Test the LDA model for coherence with a different number of topics each time. (This takes a while).

Selecting the best model.

limit = 100
start = 5
step = 2
x = range(start, limit, step)
for m, cv in zip(x, coherence_values):
    print("Num Topics =", m, " has Coherence Value of", round(cv, 4))
    
fig_ch, ax_ch=plt.subplots()
ax_ch.plot(x, coherence_values)

Optimal topics seems to be 7.

optimal_model_number = 1 
optimal_model = model_list[optimal_model_number]
num_topics = x[optimal_model_number]

This next bit (as well as a lot of above) is taken from this great blog post. It is a very elegant way of turning our LDA Model results back into a dataframe that we can use for our regression analysis.
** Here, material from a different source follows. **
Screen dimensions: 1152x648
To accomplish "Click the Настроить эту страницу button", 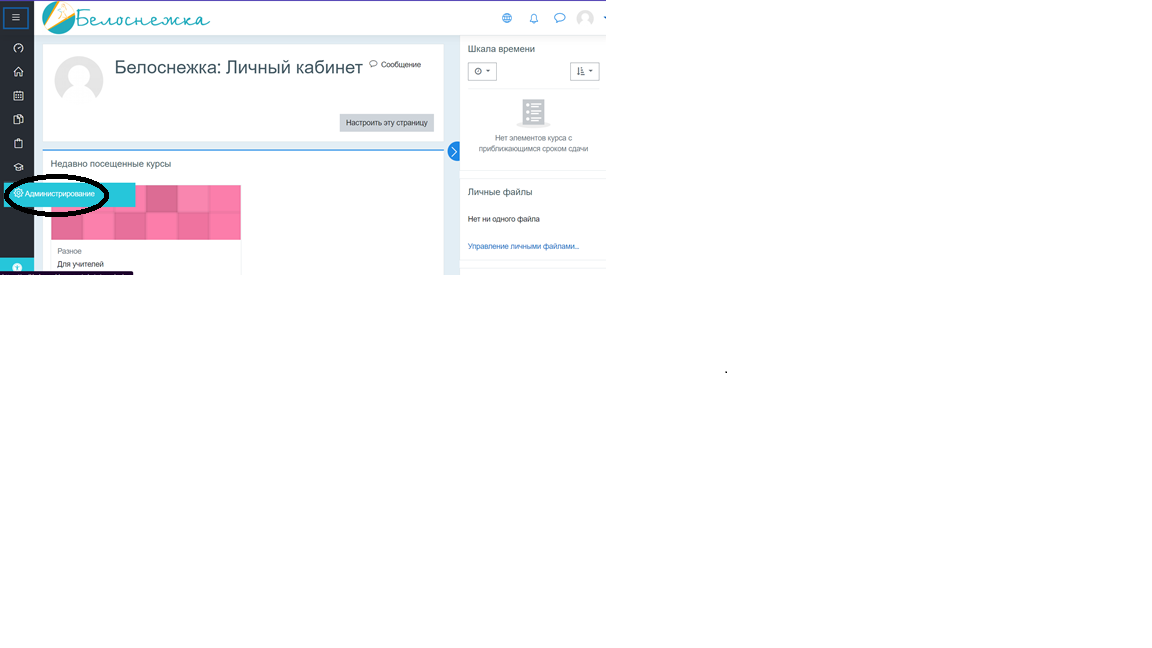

def format_topics_sentences(ldamodel=optimal_model, corpus=bow_corpus, texts=data_ready):
    # Init output
    sent_topics_df = pd.DataFrame()
# Get main topic in each document
    for i, row in enumerate(ldamodel[corpus]):
        row = sorted(row, key=lambda x: (x[1]), reverse=True)
        # Get the Dominant topic, Perc Contribution and Keywords for each document
        for j, (topic_num, prop_topic) in enumerate(row):
            if j == 0:  # => dominant topic
                wp = ldamodel.show_topic(topic_num)
                topic_keywords = ", ".join([word for word, prop in wp])
                sent_topics_df = sent_topics_df.append(pd.Series(
                    [int(topic_num), round(prop_topic, 4), topic_keywords]), ignore_index=True)
            else:
                break
    sent_topics_df.columns = ['Dominant_Topic',
                              'Perc_Contribution', 'Topic_Keywords']
# Add original text to the end of the output
    return(sent_topics_df)
df_topic_sents_keywords = format_topics_sentences(
    ldamodel=optimal_model, corpus=bow_corpus, texts=data_ready)
# Format
df_dominant_topic = df_topic_sents_keywords.reset_index()
df_dominant_topic.columns = ['Document_No',
                             'Dominant_Topic', 'Topic_Perc_Contrib', 'Keywords']
# Show
df_dominant_topic.head(10)
df_dominant topic (output of above)

Merging this dataframe with our original.

df.reset_index(inplace=True)
df = pd.merge(df, df_dominant_topic, left_on='index', right_on='Document_No')

Final Data Prep

I am going to drop any observations that don’t have any text (after our cleaning), images or links. This is because they will add nothing to our analysis.

df['post_text2'].replace('', 0, inplace=True)
df = df.drop(df[(df['post_text2'] == '') & (
    df['haslink']+df['haspicture'] == 0)].index)

Giving any data with no text, but link or image their only topic.

df['Dominant_Topic'] = df.apply(
    lambda row: num_topics+1 if row['post_text2'] == 0 else row['Dominant_Topic'], axis=1)

Sentiment Analysis

How positive a post is could be related to how many likes it gets. Lets account for this by using textblob to analyse the sentiment of posts.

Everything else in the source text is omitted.